Asy-Syaikh as-Sayyid Yusuf Bakhour al-Hasani menyampaikan bahwa: “Maksud dari pengijazahan sanad itu adalah agar kamu menghafazh bukan sekadar untuk meriwayatkan tetapi juga untuk meneladani orang yang kamu mengambil sanad daripadanya, dan orang yang kamu ambil sanadnya itu juga meneladani orang yang di atas di mana dia mengambil sanad daripadanya dan begitulah seterusnya hingga berujung kepada kamu meneladani Rasulullah shallallahu ‘alaihi wasallam. Dengan demikian, keterjagaan al-Qur’an itu benar-benar sempurna baik secara lafazh, makna dan pengamalan“

Menjadi tidak mengherankan, para pewaris ilmu yang jelas gurunya memiliki pemahaman dan pengamalan sunnah yang lurus, tidak berlainan haluan dengan para salaf, serta jauh dari akhlak dan justifikasi sepihak terhadap berbagai persoalan yang terjadi di masyarakat.

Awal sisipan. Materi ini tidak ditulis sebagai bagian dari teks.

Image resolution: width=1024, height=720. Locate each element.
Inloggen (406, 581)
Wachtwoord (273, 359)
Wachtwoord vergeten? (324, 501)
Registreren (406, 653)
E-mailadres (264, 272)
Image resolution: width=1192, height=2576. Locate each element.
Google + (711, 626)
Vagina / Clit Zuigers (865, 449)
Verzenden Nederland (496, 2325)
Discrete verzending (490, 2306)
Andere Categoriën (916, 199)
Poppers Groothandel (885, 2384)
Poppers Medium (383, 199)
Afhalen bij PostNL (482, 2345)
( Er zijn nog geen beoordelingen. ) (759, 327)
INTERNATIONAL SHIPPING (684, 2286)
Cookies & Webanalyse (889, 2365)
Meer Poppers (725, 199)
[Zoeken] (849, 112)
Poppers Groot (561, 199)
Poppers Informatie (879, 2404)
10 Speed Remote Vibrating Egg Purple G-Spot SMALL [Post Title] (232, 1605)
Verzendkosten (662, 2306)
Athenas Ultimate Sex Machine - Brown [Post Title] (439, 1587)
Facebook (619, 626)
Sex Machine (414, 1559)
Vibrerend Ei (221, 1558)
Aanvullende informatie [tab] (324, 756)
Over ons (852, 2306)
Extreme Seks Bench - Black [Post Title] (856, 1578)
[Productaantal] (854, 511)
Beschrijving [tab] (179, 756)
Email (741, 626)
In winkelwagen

Sangat berbeda jika seseorang belajar dari orang atau ulama (katakan saja begitu) yang tidak memiliki guru yang bersilsilah hingga tersambung kepada Rasulillah, maka akan tercermin dari fatwa, pengamalan, egoisme, dan akhlaknya yang buruk. Sikap mudah mengkafirkan (takfir), menyesatkan (tadhlil), dan membid’ahkan golongan selain pendapatnya adalah ciri yang mudah diidentifikasi dari golongan yang tidak jelas silsilah ilmiah keilmuannya. Tidak heran jika kita melihat silsilah ilmu mereka akan berhenti kepada satu orang ulama saja. Mereka berhujah, ‘kembali kepada Al-Quran dan hadits’, tetapi mengabaikan sanad ilmu sehingga tertutuplah mata hati mereka dalam memahami kandungan agama, bahkan bisa menghujat para imam madzhab, menghujat para ulama, memodifikasi kitab, dan paling berbahaya mereka pun mengatasnamakan diri sebagai pengikut salaf dan golongan ahlus-sunnah. Semua ini terjadi karena tidak adanya adab dalam menuntut ilmu, salah satunya tidak mengambil pemahaman dari guru yang bersambung silsilah ilmunya kepada Rasulillah.